Pixel coordinate grounding data:

━━━━━━━━━━

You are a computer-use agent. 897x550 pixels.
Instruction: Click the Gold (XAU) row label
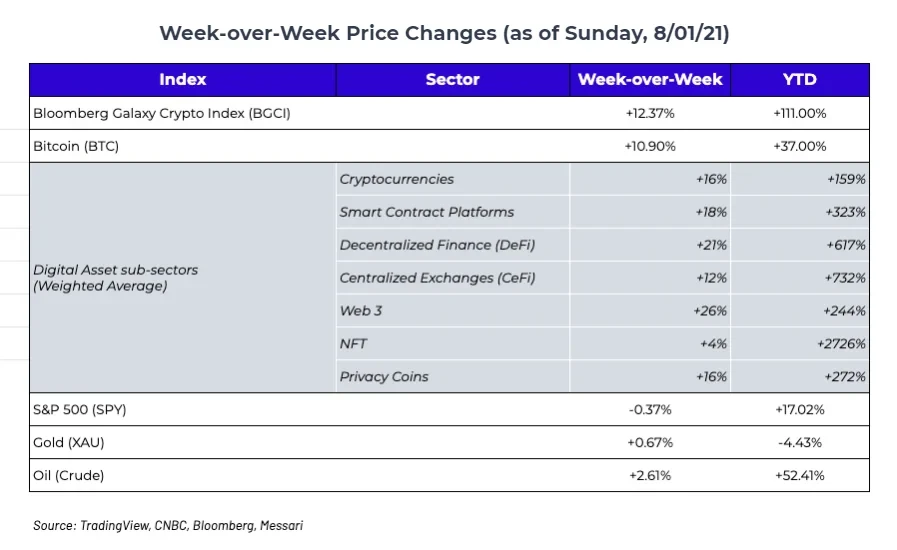68,443
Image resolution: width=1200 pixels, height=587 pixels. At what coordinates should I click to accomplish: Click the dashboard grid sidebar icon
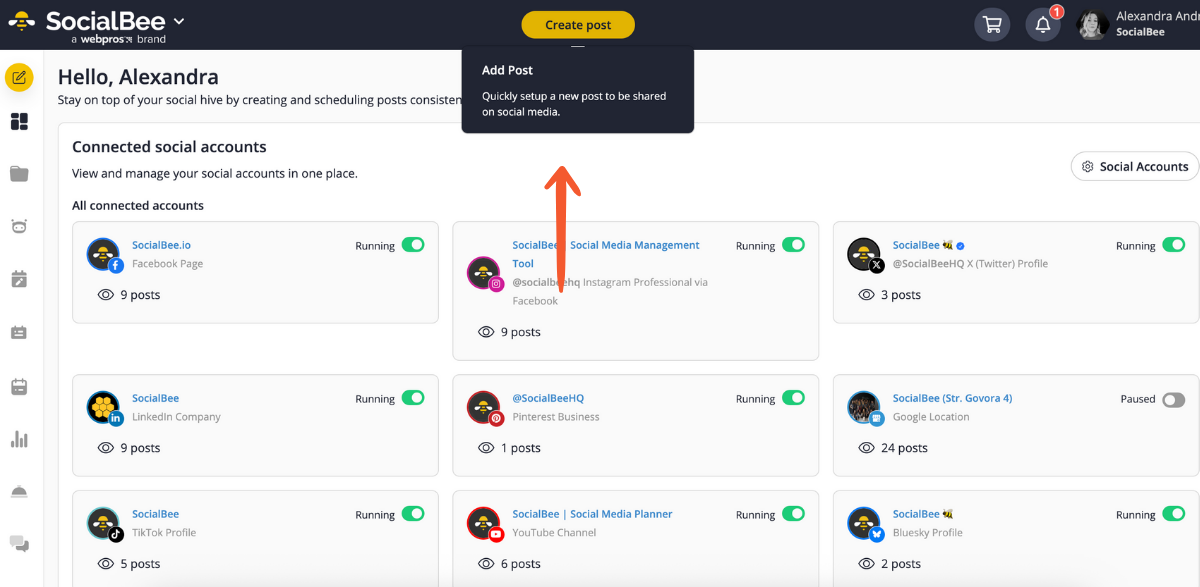19,122

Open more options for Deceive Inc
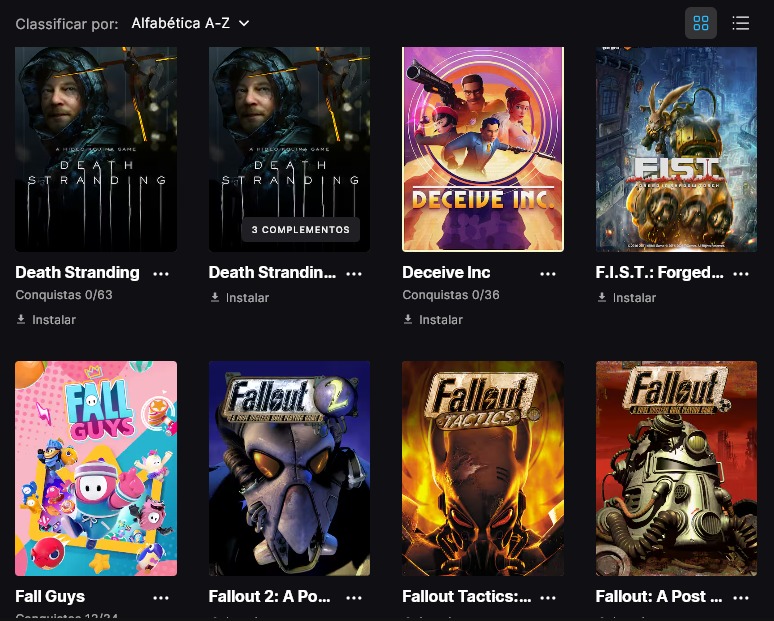[x=548, y=273]
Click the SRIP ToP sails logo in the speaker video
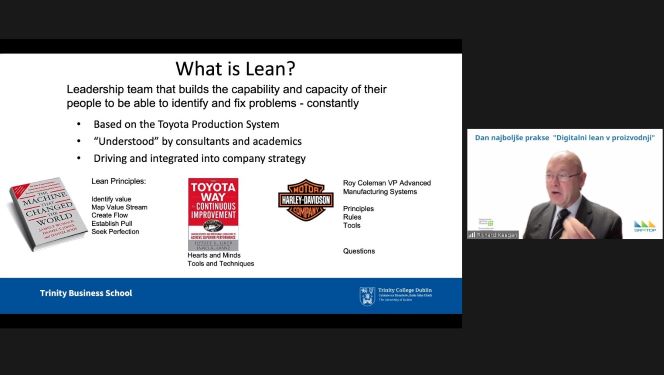Image resolution: width=664 pixels, height=375 pixels. click(x=645, y=226)
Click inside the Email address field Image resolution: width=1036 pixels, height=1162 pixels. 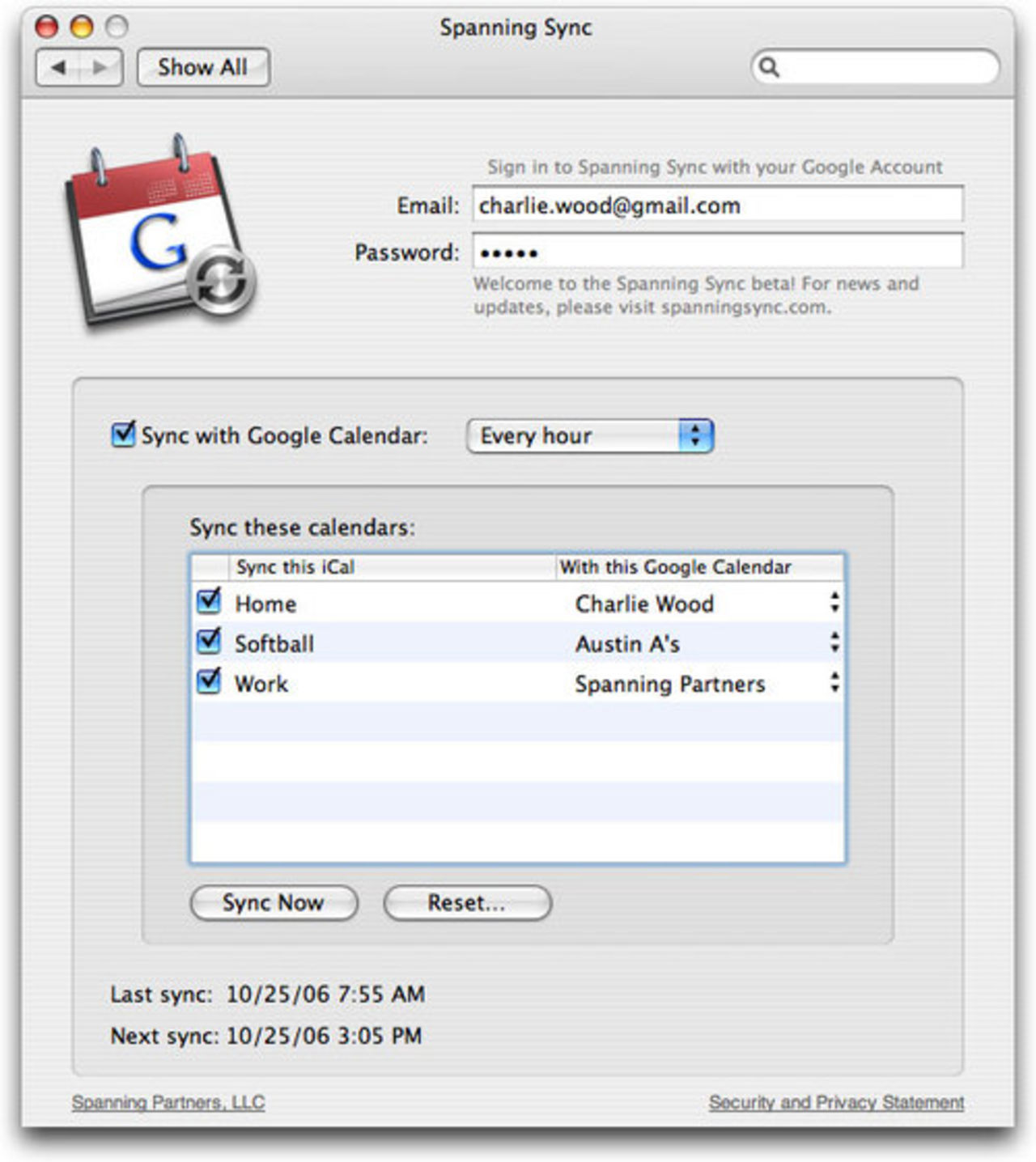pos(717,206)

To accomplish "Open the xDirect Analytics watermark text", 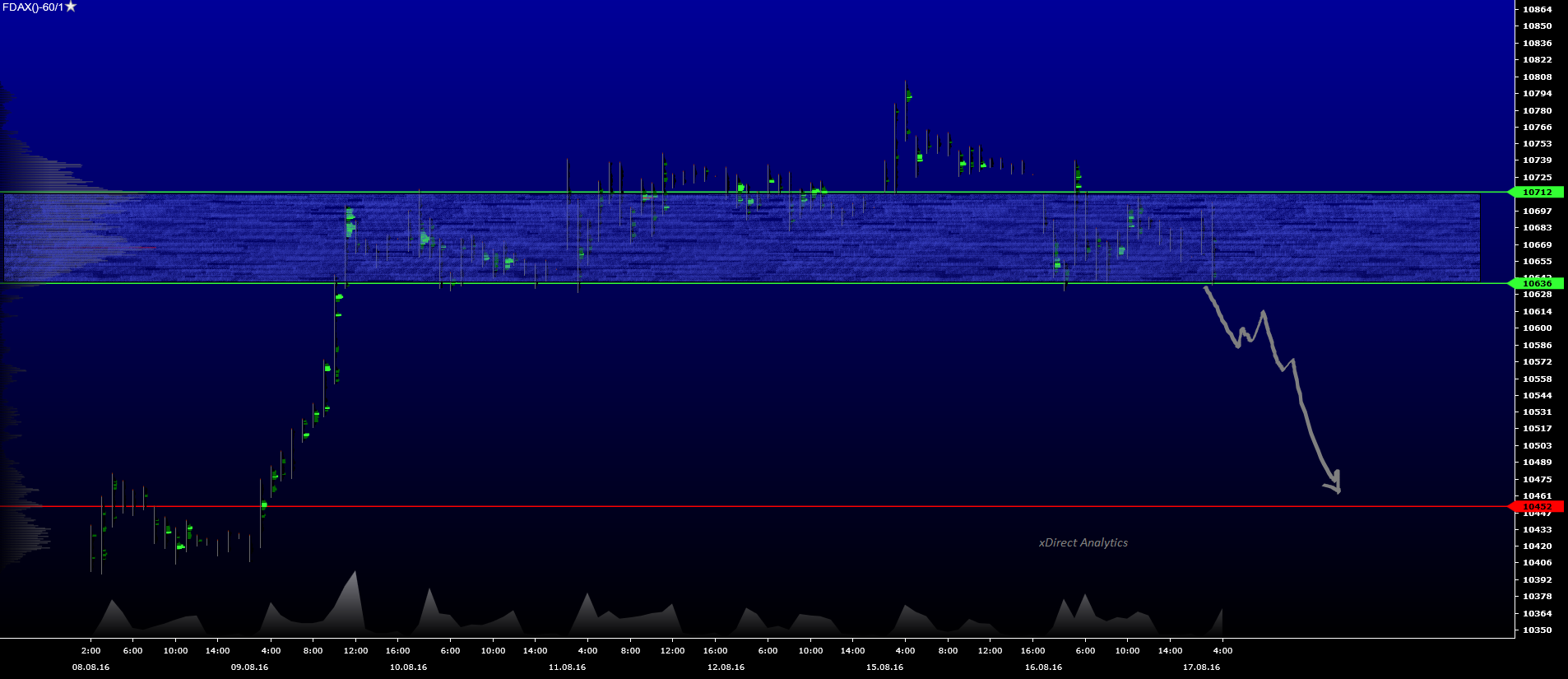I will 1083,542.
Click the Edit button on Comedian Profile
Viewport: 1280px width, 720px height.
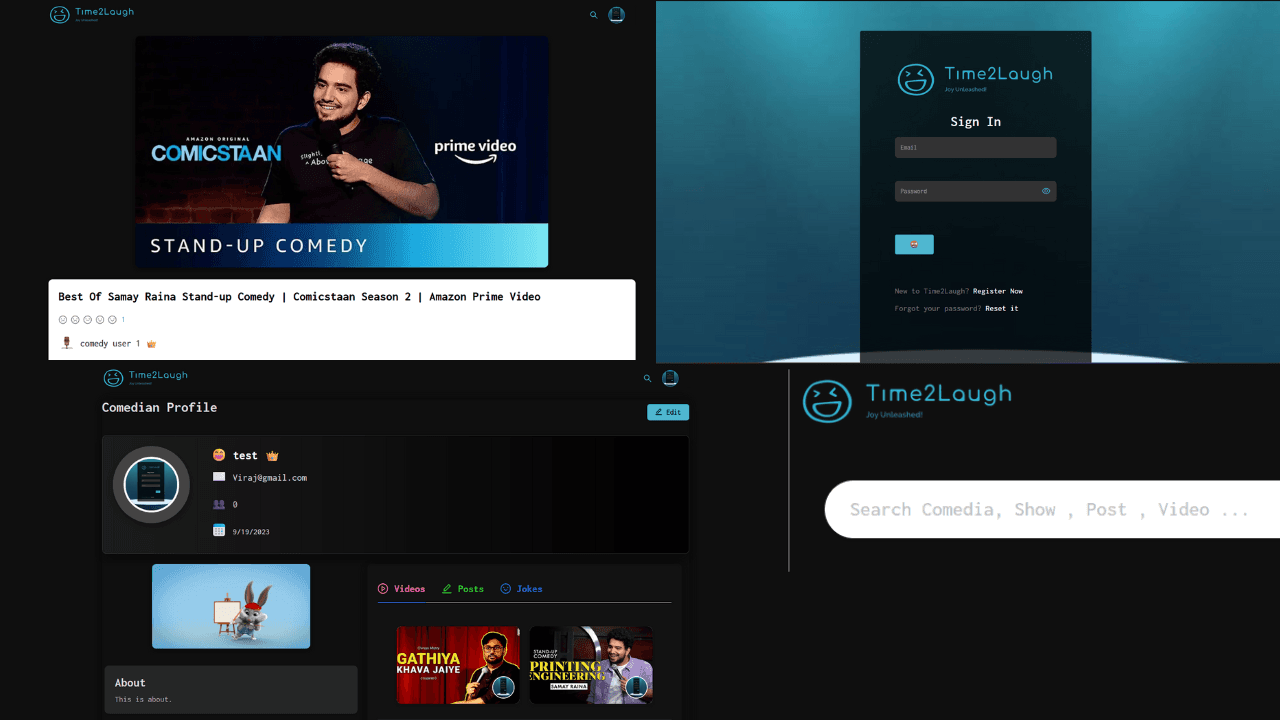[668, 412]
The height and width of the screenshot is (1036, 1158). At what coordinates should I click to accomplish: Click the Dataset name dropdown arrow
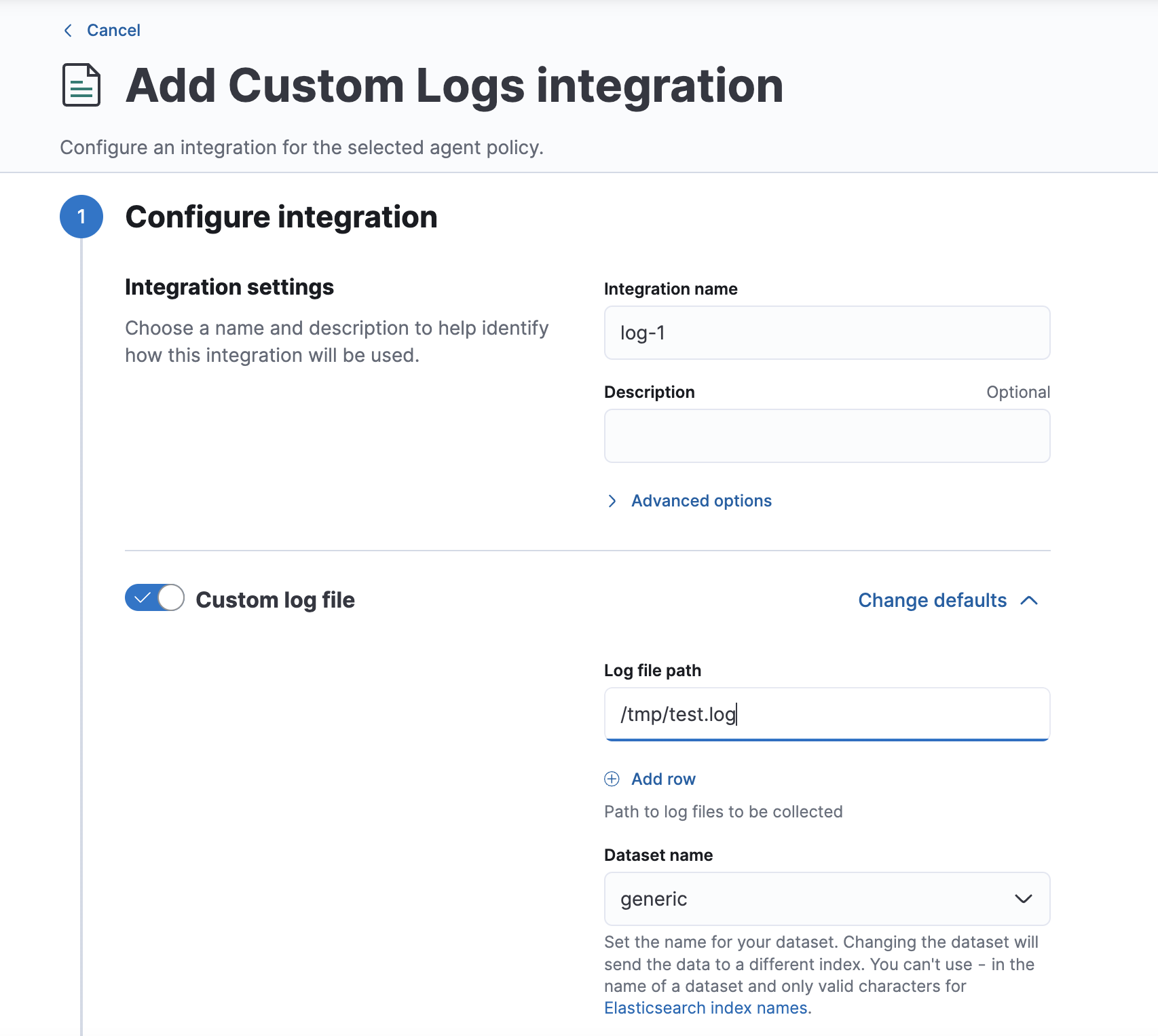coord(1023,899)
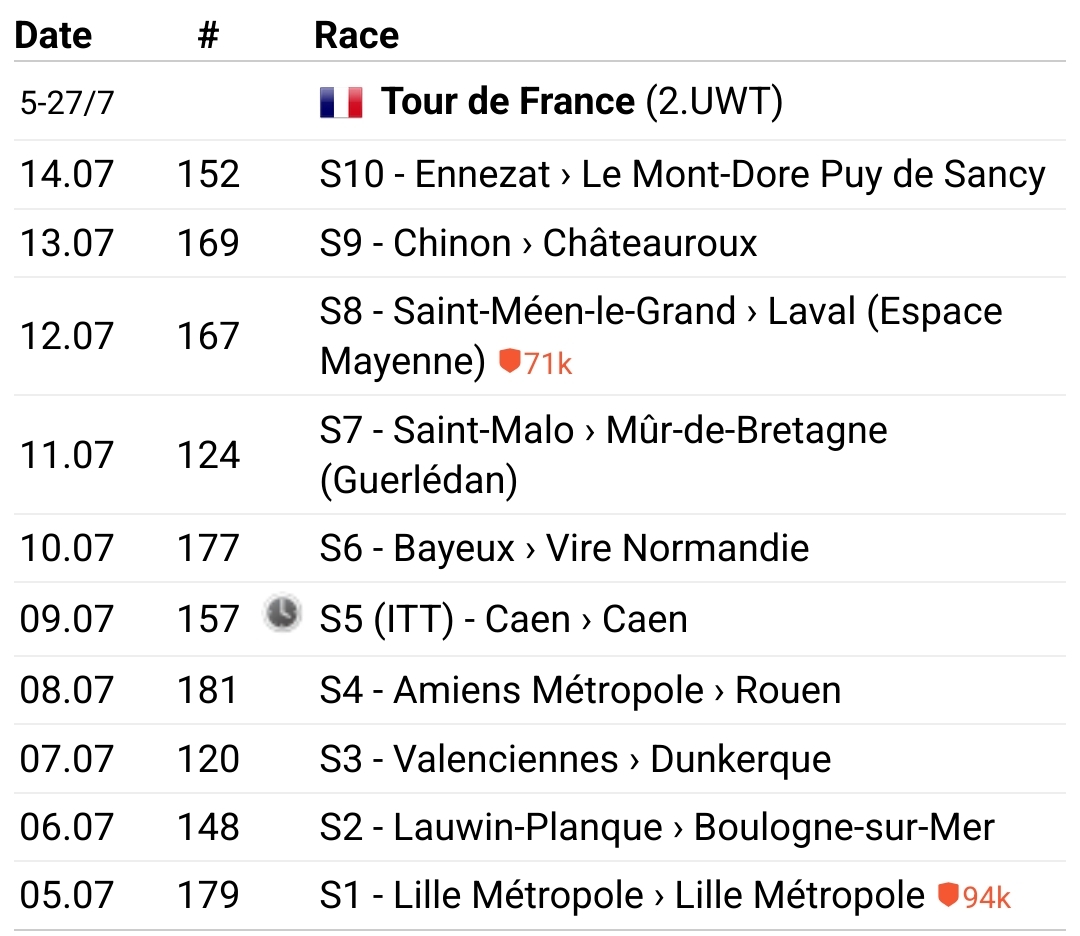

━━━━━━━━━━

# [WHAT YOU SHOULD DO]
Repeat the lines of the records verbatim, starting at the line containing "Viewport: 1280px width, 720px height." and stopping after the final line. Images stay out.

# [EXPECTED OUTPUT]
Viewport: 1280px width, 720px height.
[668, 412]
The height and width of the screenshot is (1036, 1158). At what coordinates should I click to accomplish: Click the Dataset name dropdown arrow
coord(1023,899)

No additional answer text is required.